The new storage engine in SQL Server 2014 overcomes this limitation. Known as a ‘Clustered Columnstore Index’ this allows us to utilize the highly performant memory optimized Columnstore indexes, but with the ability to write to the tables using the normal DML operations (INSERT, UPDATE and DELETE).
In the same fashion as a normal SQL clustered index, a clustered Columnstore index is used to define how the underlying data is stored on the physical disks. A table with a Columnstore index is first broken down into segments and organised into row groups. Each of these row groups can hold from 102,400 to 1,048,576 rows. Once this row group is identified it is broken into column segments, these are then compressed and inserted into the actual Columnstore.
If we look at how SQL handles smaller amounts of data (under 100,000 records), this data is staged in what is known as a Deltastore.
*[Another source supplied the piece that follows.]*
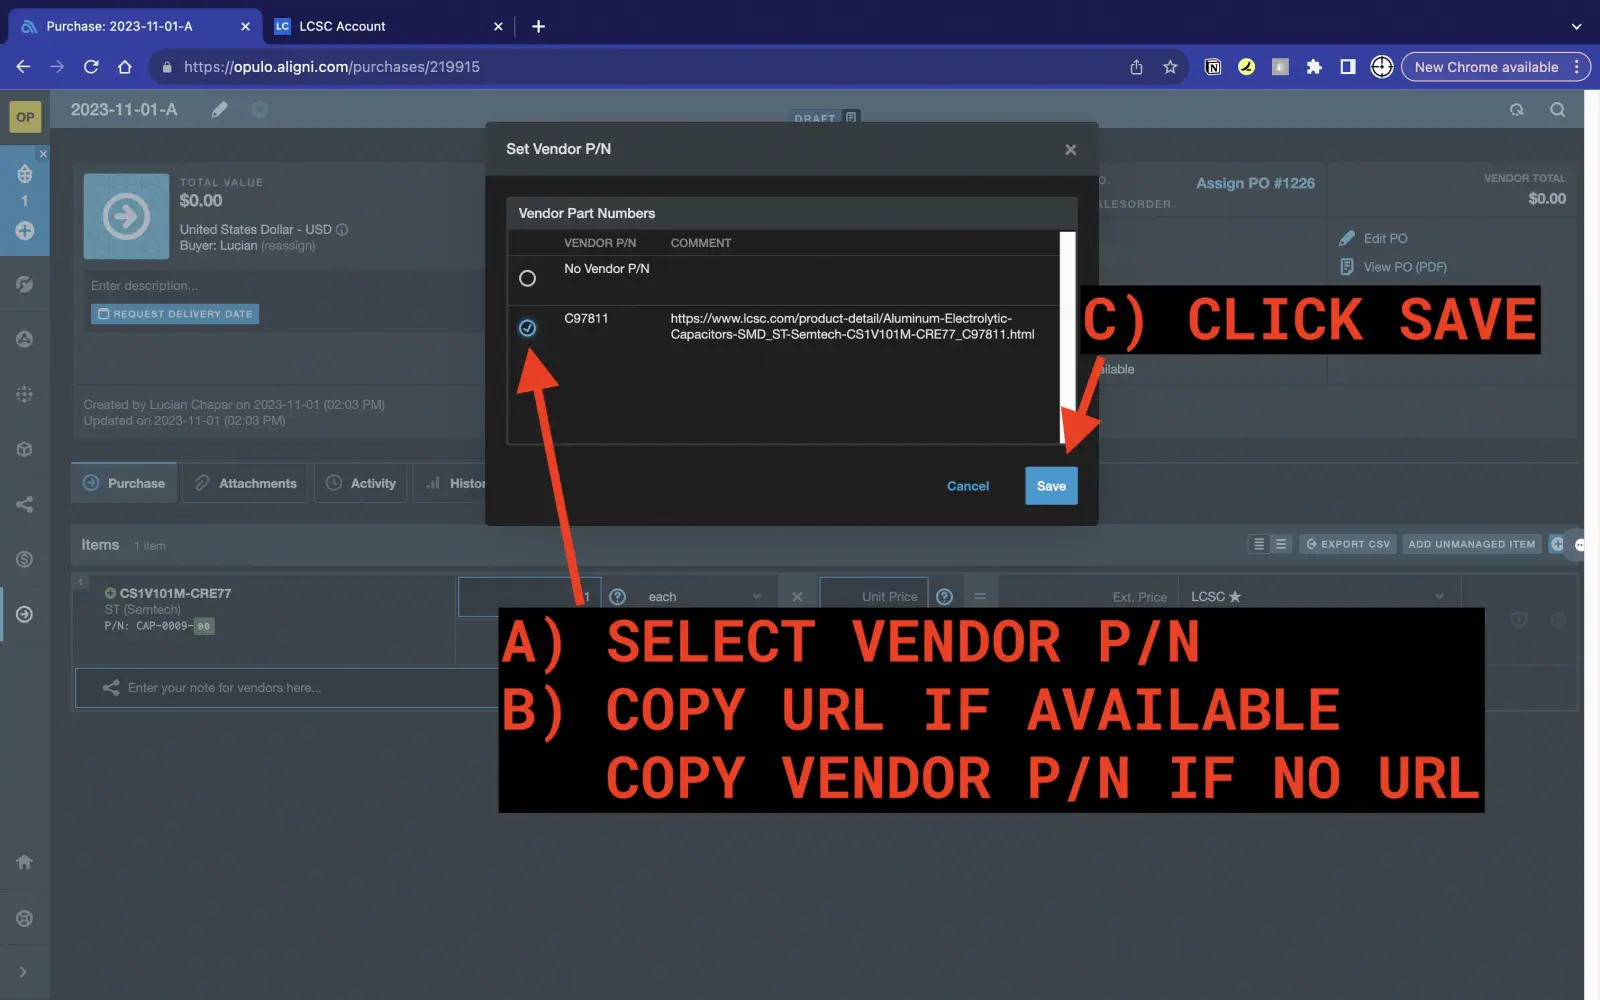Select the No Vendor P/N radio option
1600x1000 pixels.
tap(527, 278)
Once the Deltastore reaches the maximum size this can then be drained and the data processed into a new row group.
The Deltastore in question is closed while this operation is taking place but the operation itself is not blocking for the whole table. Additional Deltastore will be generated for the table while the current Deltastore is drained and if the table itself is partitioned then each partition has its own set of Deltastores.
NOTE: Unlike previous version of Columnstore indexes, this new clustered version in SQL 2014 must include all columns on the table. This is because there is no other heap or clustered index to fall back on for the rest of the row. So this means that clustered Columnstore indexes cannot be combined with other types of indexes.